Tâche à réaliser: Recopiez mot pour mot, s'il vous plaît, la liste ci-dessous, de sa toute première ligne jusqu'à la ligne contenant "pos(870,25)", ces deux lignes comprises.

Données de la tâche:

-.-.-

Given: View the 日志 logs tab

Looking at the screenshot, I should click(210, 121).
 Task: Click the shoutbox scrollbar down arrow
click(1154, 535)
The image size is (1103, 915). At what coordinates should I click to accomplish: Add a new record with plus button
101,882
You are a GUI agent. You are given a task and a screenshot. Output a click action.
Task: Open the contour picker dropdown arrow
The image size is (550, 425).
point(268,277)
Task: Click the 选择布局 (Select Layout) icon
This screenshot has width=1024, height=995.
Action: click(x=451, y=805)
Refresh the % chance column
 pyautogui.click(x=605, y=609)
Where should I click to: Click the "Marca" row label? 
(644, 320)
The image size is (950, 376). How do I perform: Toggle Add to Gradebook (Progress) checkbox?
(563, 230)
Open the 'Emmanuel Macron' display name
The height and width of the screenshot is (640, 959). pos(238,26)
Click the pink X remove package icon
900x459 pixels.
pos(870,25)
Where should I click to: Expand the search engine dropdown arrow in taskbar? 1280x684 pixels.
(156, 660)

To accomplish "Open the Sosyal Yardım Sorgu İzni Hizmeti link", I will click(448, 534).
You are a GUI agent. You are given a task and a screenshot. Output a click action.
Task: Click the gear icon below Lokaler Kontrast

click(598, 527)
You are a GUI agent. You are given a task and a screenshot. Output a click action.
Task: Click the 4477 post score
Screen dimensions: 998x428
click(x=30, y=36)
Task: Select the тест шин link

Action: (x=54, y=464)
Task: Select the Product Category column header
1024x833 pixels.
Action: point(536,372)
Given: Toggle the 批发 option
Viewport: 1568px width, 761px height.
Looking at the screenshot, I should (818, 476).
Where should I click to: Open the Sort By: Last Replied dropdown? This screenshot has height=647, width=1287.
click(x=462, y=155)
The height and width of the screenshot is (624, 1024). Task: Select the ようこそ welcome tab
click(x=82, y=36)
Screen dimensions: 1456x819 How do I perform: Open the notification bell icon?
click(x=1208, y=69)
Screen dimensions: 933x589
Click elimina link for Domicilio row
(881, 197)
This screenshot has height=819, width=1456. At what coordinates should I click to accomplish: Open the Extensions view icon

-.-.-

Sortie complète:
Given: View the 日志 logs tab

Looking at the screenshot, I should click(210, 121).
 Task: Click the shoutbox scrollbar down arrow
click(1154, 535)
The image size is (1103, 915). At what coordinates should I click to accomplish: Add a new record with plus button
101,882
You are a GUI agent. You are given a task and a screenshot. Output a click action.
Task: Open the contour picker dropdown arrow
The image size is (550, 425).
point(268,277)
Task: Click the 选择布局 (Select Layout) icon
This screenshot has width=1024, height=995.
Action: click(x=451, y=805)
Refresh the % chance column
 pyautogui.click(x=605, y=609)
Where should I click to: Click the "Marca" row label? 
(644, 320)
The image size is (950, 376). How do I perform: Toggle Add to Gradebook (Progress) checkbox?
(563, 230)
Open the 'Emmanuel Macron' display name
The height and width of the screenshot is (640, 959). pos(238,26)
Click the pink X remove package icon
900x459 pixels.
pos(870,25)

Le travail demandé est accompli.